CASTRO: Thank you, Chairman. You indicated that Secretary Perry, when he was in the Ukraine, had private meetings with Ukrainians. Before he had those private meetings, in a meeting with others including yourself I believe, he had presented a list of American advisers for the Ukraine energy sector. Do you know who was on that list?
HOLMES: Sir, I didn’t see the names on the list myself.
CASTRO: Do you know if Alex Cranberg and Michael Bleyzer were on that list?
HOLMES: I have since heard that Michael Bleyzer’s on that list.
CASTRO: Before Secretary Perry did this, we also heard in testimony before that Ambassador Sondland also had a private meeting with somebody.

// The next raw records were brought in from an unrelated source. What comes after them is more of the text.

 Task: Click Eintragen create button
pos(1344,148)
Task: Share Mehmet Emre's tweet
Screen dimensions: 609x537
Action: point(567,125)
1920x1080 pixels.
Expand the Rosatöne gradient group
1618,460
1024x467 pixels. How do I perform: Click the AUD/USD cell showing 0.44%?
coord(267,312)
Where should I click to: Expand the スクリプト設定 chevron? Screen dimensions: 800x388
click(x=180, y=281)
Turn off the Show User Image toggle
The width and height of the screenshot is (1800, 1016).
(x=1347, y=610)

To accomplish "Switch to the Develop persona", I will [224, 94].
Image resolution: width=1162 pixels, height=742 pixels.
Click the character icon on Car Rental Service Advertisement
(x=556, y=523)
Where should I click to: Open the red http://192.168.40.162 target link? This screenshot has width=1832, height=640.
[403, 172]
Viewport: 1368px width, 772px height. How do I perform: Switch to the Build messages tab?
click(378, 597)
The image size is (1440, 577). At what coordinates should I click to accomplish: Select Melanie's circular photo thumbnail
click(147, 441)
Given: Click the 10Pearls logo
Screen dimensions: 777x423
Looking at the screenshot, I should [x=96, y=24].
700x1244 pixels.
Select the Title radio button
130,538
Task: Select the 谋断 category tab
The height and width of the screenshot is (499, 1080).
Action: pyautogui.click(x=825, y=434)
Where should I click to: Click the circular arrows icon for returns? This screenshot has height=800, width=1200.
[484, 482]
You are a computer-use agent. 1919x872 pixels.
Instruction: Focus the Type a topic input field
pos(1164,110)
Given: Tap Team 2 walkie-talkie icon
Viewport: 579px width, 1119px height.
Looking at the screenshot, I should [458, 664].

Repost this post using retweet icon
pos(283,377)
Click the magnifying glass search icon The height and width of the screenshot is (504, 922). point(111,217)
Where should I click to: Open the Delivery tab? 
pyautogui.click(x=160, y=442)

How unusual was it before these guys showed up for folks—diplomats, so to speak, or U.S. government officials —to have private meetings where they insist that nobody else be in the room?
HOLMES: Very rare, almost never.
CASTRO: Okay. And I want to ask you also about the precedent that we set, both of you. I know you’re here as fact witnesses, but you’re also public servants for this country. The precedent that this Congress would set, putting aside Donald Trump for a second, if the Congress allows a President of the United States, now or later, to ask a foreign government head of state to investigate a political rival. What precedent does that set for American diplomacy, for the safety of Americans overseas, and for the future of our country?
HILL: That’s a very bad precedent.
HOLMES: Very bad precedent. And going forward, if that were ever the case, I would raise objections.
CASTRO: Thank you both. I yield back, Chairman.